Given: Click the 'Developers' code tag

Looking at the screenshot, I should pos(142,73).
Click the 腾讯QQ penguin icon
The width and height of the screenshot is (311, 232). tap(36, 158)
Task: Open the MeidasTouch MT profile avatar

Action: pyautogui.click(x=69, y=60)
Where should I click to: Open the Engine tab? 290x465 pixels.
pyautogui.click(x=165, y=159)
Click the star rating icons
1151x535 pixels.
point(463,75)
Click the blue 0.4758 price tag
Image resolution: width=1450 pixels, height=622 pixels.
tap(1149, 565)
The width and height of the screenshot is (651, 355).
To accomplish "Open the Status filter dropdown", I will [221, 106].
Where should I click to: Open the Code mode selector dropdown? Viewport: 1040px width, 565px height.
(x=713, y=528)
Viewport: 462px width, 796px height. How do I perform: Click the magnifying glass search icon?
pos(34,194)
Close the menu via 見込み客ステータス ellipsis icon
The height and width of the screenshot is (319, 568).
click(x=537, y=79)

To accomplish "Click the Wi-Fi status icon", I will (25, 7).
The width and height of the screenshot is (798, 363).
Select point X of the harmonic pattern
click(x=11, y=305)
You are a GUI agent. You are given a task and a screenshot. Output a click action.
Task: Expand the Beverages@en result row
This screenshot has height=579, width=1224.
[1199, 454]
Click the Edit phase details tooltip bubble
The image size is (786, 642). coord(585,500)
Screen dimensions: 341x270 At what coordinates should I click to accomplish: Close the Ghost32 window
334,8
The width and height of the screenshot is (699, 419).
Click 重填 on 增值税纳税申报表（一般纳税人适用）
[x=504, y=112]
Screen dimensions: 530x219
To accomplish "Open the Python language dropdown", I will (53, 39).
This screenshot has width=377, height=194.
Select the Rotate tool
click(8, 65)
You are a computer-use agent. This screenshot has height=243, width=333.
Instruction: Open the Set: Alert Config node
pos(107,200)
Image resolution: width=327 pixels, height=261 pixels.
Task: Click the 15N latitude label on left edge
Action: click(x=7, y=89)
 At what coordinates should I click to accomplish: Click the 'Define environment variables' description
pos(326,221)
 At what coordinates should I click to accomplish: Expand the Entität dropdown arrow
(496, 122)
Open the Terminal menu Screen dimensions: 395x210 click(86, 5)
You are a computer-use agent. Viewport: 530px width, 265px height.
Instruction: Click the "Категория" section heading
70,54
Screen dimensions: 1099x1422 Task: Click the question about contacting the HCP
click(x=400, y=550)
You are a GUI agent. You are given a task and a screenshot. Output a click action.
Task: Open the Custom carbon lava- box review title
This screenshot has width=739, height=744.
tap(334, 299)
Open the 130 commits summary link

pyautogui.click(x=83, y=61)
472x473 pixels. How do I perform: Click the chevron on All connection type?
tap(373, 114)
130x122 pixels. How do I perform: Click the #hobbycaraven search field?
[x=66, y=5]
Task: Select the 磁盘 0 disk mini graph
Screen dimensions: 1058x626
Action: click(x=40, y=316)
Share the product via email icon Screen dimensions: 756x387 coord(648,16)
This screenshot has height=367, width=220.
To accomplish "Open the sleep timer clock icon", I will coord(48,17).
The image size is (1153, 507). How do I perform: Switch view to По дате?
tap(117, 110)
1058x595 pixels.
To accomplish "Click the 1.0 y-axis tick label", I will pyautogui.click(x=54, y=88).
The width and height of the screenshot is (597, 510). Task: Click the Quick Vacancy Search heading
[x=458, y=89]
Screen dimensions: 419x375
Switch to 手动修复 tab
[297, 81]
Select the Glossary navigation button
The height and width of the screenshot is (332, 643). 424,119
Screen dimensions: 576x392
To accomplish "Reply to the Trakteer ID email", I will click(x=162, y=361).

____________

▸ EXERCISE REQUIREMENTS: Copy out all of the records shown above exactly.

▸ SOLUTION TO THE PROBLEM:
Given: Click the 'Developers' code tag

Looking at the screenshot, I should pos(142,73).
Click the 腾讯QQ penguin icon
The width and height of the screenshot is (311, 232). tap(36, 158)
Task: Open the MeidasTouch MT profile avatar

Action: pyautogui.click(x=69, y=60)
Where should I click to: Open the Engine tab? 290x465 pixels.
pyautogui.click(x=165, y=159)
Click the star rating icons
1151x535 pixels.
point(463,75)
Click the blue 0.4758 price tag
Image resolution: width=1450 pixels, height=622 pixels.
tap(1149, 565)
The width and height of the screenshot is (651, 355).
To accomplish "Open the Status filter dropdown", I will [221, 106].
Where should I click to: Open the Code mode selector dropdown? Viewport: 1040px width, 565px height.
(x=713, y=528)
Viewport: 462px width, 796px height. How do I perform: Click the magnifying glass search icon?
pos(34,194)
Close the menu via 見込み客ステータス ellipsis icon
The height and width of the screenshot is (319, 568).
click(x=537, y=79)

To accomplish "Click the Wi-Fi status icon", I will (25, 7).
The width and height of the screenshot is (798, 363).
Select point X of the harmonic pattern
click(x=11, y=305)
You are a GUI agent. You are given a task and a screenshot. Output a click action.
Task: Expand the Beverages@en result row
This screenshot has height=579, width=1224.
[1199, 454]
Click the Edit phase details tooltip bubble
The image size is (786, 642). coord(585,500)
Screen dimensions: 341x270 At what coordinates should I click to accomplish: Close the Ghost32 window
334,8
The width and height of the screenshot is (699, 419).
Click 重填 on 增值税纳税申报表（一般纳税人适用）
[x=504, y=112]
Screen dimensions: 530x219
To accomplish "Open the Python language dropdown", I will (53, 39).
This screenshot has width=377, height=194.
Select the Rotate tool
click(8, 65)
You are a computer-use agent. This screenshot has height=243, width=333.
Instruction: Open the Set: Alert Config node
pos(107,200)
Image resolution: width=327 pixels, height=261 pixels.
Task: Click the 15N latitude label on left edge
Action: click(x=7, y=89)
 At what coordinates should I click to accomplish: Click the 'Define environment variables' description
pos(326,221)
 At what coordinates should I click to accomplish: Expand the Entität dropdown arrow
(496, 122)
Open the Terminal menu Screen dimensions: 395x210 click(86, 5)
You are a computer-use agent. Viewport: 530px width, 265px height.
Instruction: Click the "Категория" section heading
70,54
Screen dimensions: 1099x1422 Task: Click the question about contacting the HCP
click(x=400, y=550)
You are a GUI agent. You are given a task and a screenshot. Output a click action.
Task: Open the Custom carbon lava- box review title
This screenshot has width=739, height=744.
tap(334, 299)
Open the 130 commits summary link

pyautogui.click(x=83, y=61)
472x473 pixels. How do I perform: Click the chevron on All connection type?
tap(373, 114)
130x122 pixels. How do I perform: Click the #hobbycaraven search field?
[x=66, y=5]
Task: Select the 磁盘 0 disk mini graph
Screen dimensions: 1058x626
Action: click(x=40, y=316)
Share the product via email icon Screen dimensions: 756x387 coord(648,16)
This screenshot has height=367, width=220.
To accomplish "Open the sleep timer clock icon", I will coord(48,17).
The image size is (1153, 507). How do I perform: Switch view to По дате?
tap(117, 110)
1058x595 pixels.
To accomplish "Click the 1.0 y-axis tick label", I will pyautogui.click(x=54, y=88).
The width and height of the screenshot is (597, 510). Task: Click the Quick Vacancy Search heading
[x=458, y=89]
Screen dimensions: 419x375
Switch to 手动修复 tab
[297, 81]
Select the Glossary navigation button
The height and width of the screenshot is (332, 643). 424,119
Screen dimensions: 576x392
To accomplish "Reply to the Trakteer ID email", I will click(x=162, y=361).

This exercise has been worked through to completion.